Currently, a one-month supply of Humira costs approximately $6,653 before any discounts, according to online sources.
Similar to Cyltezo, adalimumab-adbm is interchangeable, allowing pharmacists to substitute it for Humira directly at the pharmacy, much like the process for generic small-molecule drugs.
Amgen’s biosimilar, Amjevita, was the first Humira biosimilar to launch this year. After its introduction in January, several additional competitors entered the market in July, including Fresenius Kabi’s Idacio, Biocon Biologics’ Hulio, Organon and Samsung Bioepis’ Hadlima, and Sandoz’s Hyrimoz.
Like Boehringer, Amgen also introduced its biosimilar at two different pricing levels: one at 55% below Humira’s list price and the other at a 5% discount.

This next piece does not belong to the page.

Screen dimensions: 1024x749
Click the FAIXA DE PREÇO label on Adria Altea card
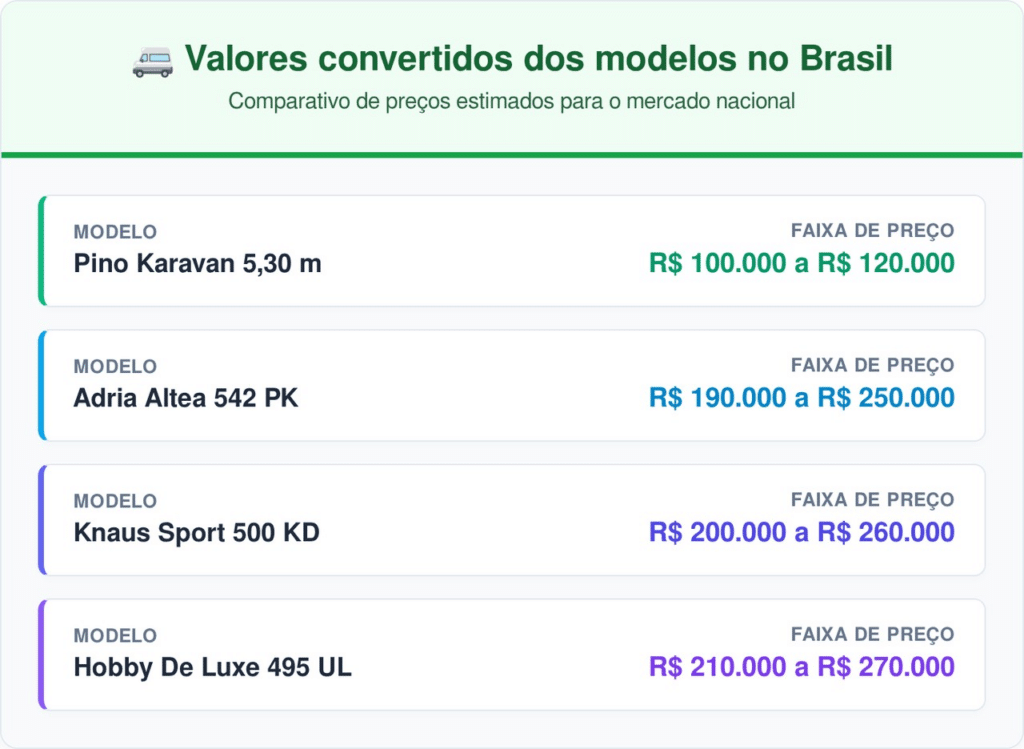(x=872, y=365)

While deeper discounts may seem appealing, the more expensive biosimilars could gain favor with payers due to rebate dynamics. A similar approach was taken by Biocon and Viatris in 2021 when they launched the first interchangeable biosimilar in the U.S., Semglee, referencing Sanofi’s diabetes medication, Lantus. They offered both a branded and unbranded version that could be substituted for Sanofi’s product at the pharmacy.
Humira has long been AbbVie’s highest-grossing product and one of the world’s best-selling drugs, generating approximately $21.24 billion in global sales last year.
Also Read: Biocon Biologics’ CEO Reveals Pricing Strategy And Device Design For Hulio, Its Humira Biosimilar, In The US Market
However, despite the demand for more affordable alternatives, Humira biosimilars have not yet significantly impacted the market, according to a recent analysis by Spherix Global Insights. While there is ongoing erosion of Humira’s market share, healthcare prescribers, particularly dermatologists, have not fully embraced these newer biosimilars.
AbbVie has been preparing for the arrival of Humira biosimilars for years. In the second quarter, Humira’s revenues declined by 25% compared to the same period the previous year, totaling $4 billion. AbbVie CEO Richard Gonzalez noted that the situation was unfolding as projected, and the company now anticipates a 35% sales erosion for Humira this year, compared to the previous estimate of 37%.